## TEXTE DE L'EXERCICE
Si la première interview de Richard Henshall et de Charlie Griffiths s’était déroulée dans le meilleur des cadres l’an dernier, la rencontre avec Charlie, guitariste du groupe, restera dans les annales. Pour la première fois, je découvrais Conference Call, plateforme téléphonique par laquelle nous devions échanger. Ma joie de retrouver Charlie se mua rapidement en agacement après avoir attendu de longues minutes pour établir la connexion avec le secteur, puis avec Charlie. Mais je n’étais pas au bout de mes peines. Outre la qualité médiocre de l’audio et le volume très bas qui ne m’ont pas permis d’entendre correctement les réponses de mon interlocuteur, la conversation a même été interrompue pendant dix minutes dès le départ pour on ne sait quelle raison, avant qu’un journaliste ne fasse irruption au beau milieu de notre conversation, sans que l’on ne puisse comprendre ses propos.
Nous réussissons finalement en fin de journée à reprendre contact avec Charlie et à finir les quelques questions restantes par Skype. Ouf ! Quelle épopée ! Veuillez m’excuser pour ce préambule fastidieux qui me semblait pour autant obligatoire pour vous expliquer à vous, lecteurs, les dessous de cet entretien en toute honnêteté. Ne pouvant pas déchiffrer bon nombre des propos de Charlie, certaines de ses réponses seront donc partielles, voire non retranscrites pour certaines. Aussi, les réponses apparaissent plus longues en fin d’interview, car sur Skype, je pouvais nettement mieux comprendre mon interlocuteur, permettant d’étoffer davantage les questions et les réponses, par la même occasion. Sur ce, bonne lecture !
Bonjour Charlie ! C’est un plaisir de te retrouver après notre interview l’an dernier avant votre concert à La Maroquinerie ! C’est marrant car nous faisons cette interview via Conference Call car nous sommes confinés suite au coronavirus. Vous avez décidé d’appeler votre album « Virus » avant même que l’on entende parler du coronavirus et qu’il se répande dans le monde. Êtes-vous visionnaires ? Allez honnêtement, vous l’aviez vu venir ? (Rires)

## CONSIGNE A
Recopiez le passage du texte sur l'interview de Charlie Griffiths qui commence aux mots « Si la première » et s'arrête après les mots « comprendre ses propos. ».
## CONSIGNE B
Répondez aux questions suivantes d'après le texte sur l'interview de Charlie Griffiths.
(i) Par quelle plateforme téléphonique l'entretien devait-il se dérouler ?
(ii) Par quel moyen les dernières questions ont-elles été posées ?
(iii) Quel titre le groupe a-t-il donné à son album ?
## CONSIGNE C
Poursuivez le texte sur l'interview de Charlie Griffiths à partir de l'endroit où il s'arrête.
La liste n'a aucun lien avec le texte sur l'interview de Charlie Griffiths.

## DONNÉES DISPONIBLES
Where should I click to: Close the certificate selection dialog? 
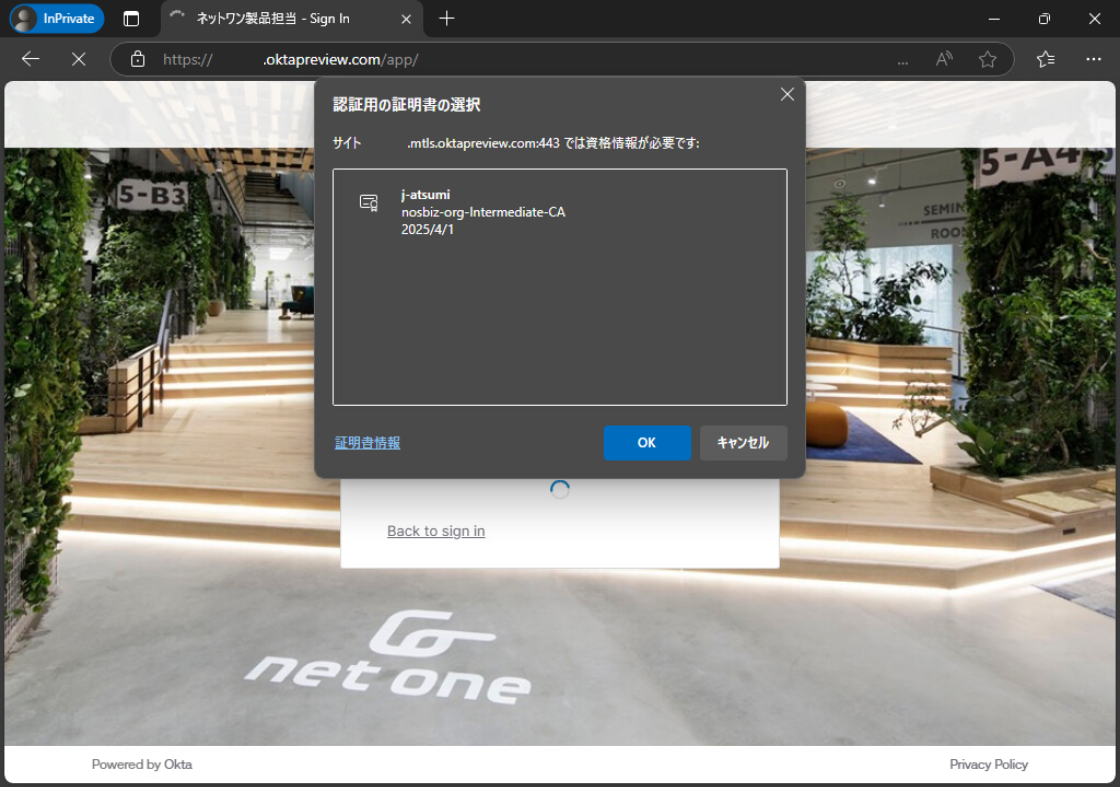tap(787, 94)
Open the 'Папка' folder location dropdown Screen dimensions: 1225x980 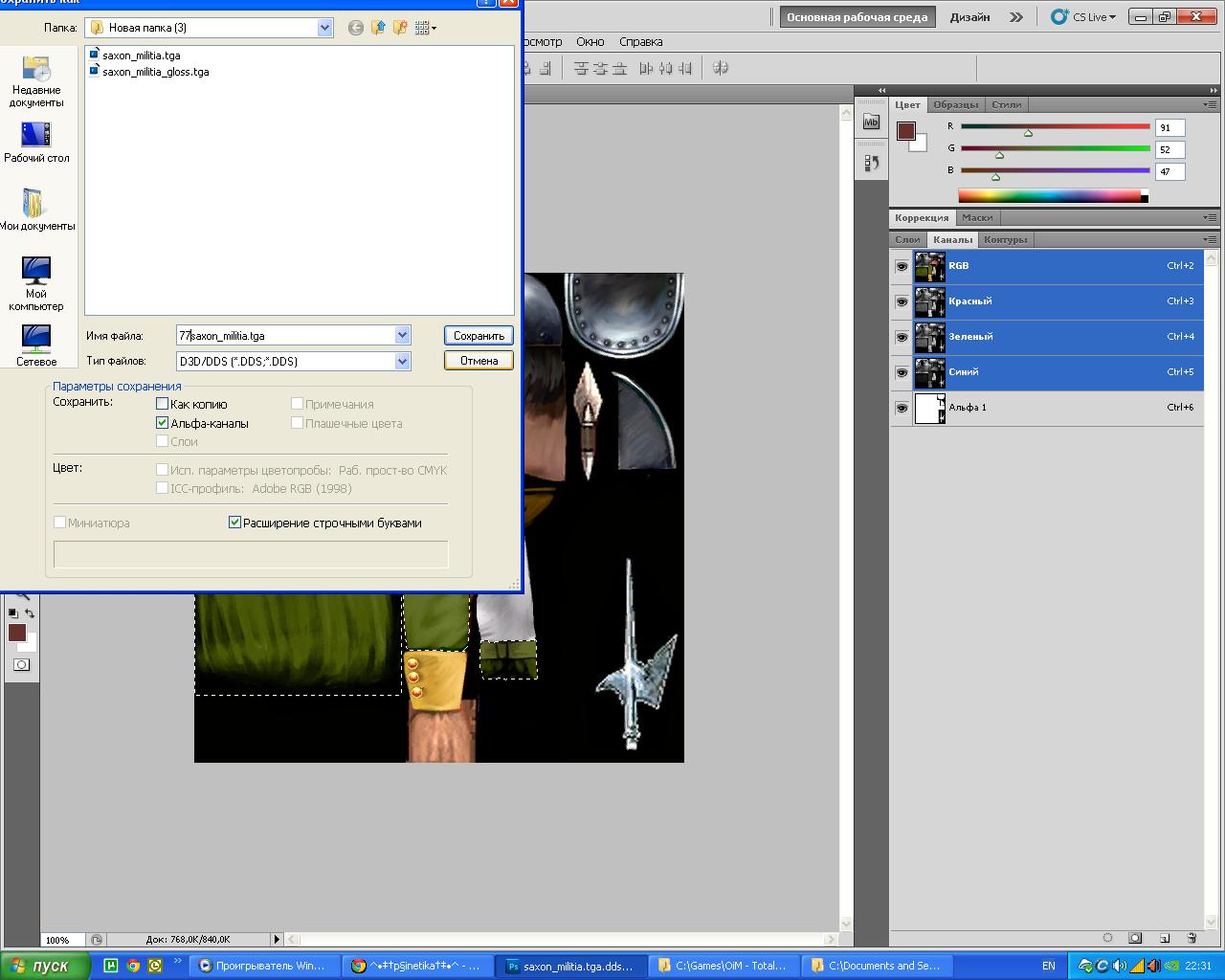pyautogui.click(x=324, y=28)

## RÉSULTAT DE LA TÂCHE A
Si la première interview de Richard Henshall et de Charlie Griffiths s’était déroulée dans le meilleur des cadres l’an dernier, la rencontre avec Charlie, guitariste du groupe, restera dans les annales. Pour la première fois, je découvrais Conference Call, plateforme téléphonique par laquelle nous devions échanger. Ma joie de retrouver Charlie se mua rapidement en agacement après avoir attendu de longues minutes pour établir la connexion avec le secteur, puis avec Charlie. Mais je n’étais pas au bout de mes peines. Outre la qualité médiocre de l’audio et le volume très bas qui ne m’ont pas permis d’entendre correctement les réponses de mon interlocuteur, la conversation a même été interrompue pendant dix minutes dès le départ pour on ne sait quelle raison, avant qu’un journaliste ne fasse irruption au beau milieu de notre conversation, sans que l’on ne puisse comprendre ses propos.

## RÉSULTAT DE LA TÂCHE B
(i) Conference Call.
(ii) Par Skype.
(iii) « Virus ».

## RÉSULTAT DE LA TÂCHE C
Charlie : (Rires) Non, on ne l’avait pas vu venir ! En réalité, l’idée d’appeler l’album comme ça date d’il y a deux ans. L’idée c’était de faire une sorte de double album avec une histoire qui se prolongeait.
Pourquoi ne pas avoir directement sorti un double-album en une seule fois ?
Charlie : Car on voulait que chaque album existe en tant que tel, qu’il ait sa propre identité. Ils sont aussi assez différents. « Vector » est plus heavy. On voulait proposer des morceaux plus variés sur le « Virus ». On voulait aussi pouvoir partir en tournée entre chaque album.
« Virus » est donc la suite de votre précédent album, « Vector ». Vous avez éparpillé des indices à gauche à droite dans le livret de « Vector » pour sous-entendre que l’album aurait une suite, mais vous ne l’avez pas annoncé clairement, jusqu’à ce que vous révéliez l’intitulé de l’album et la set-list. Pourquoi avoir gardé cette information secrète jusqu’au bout ?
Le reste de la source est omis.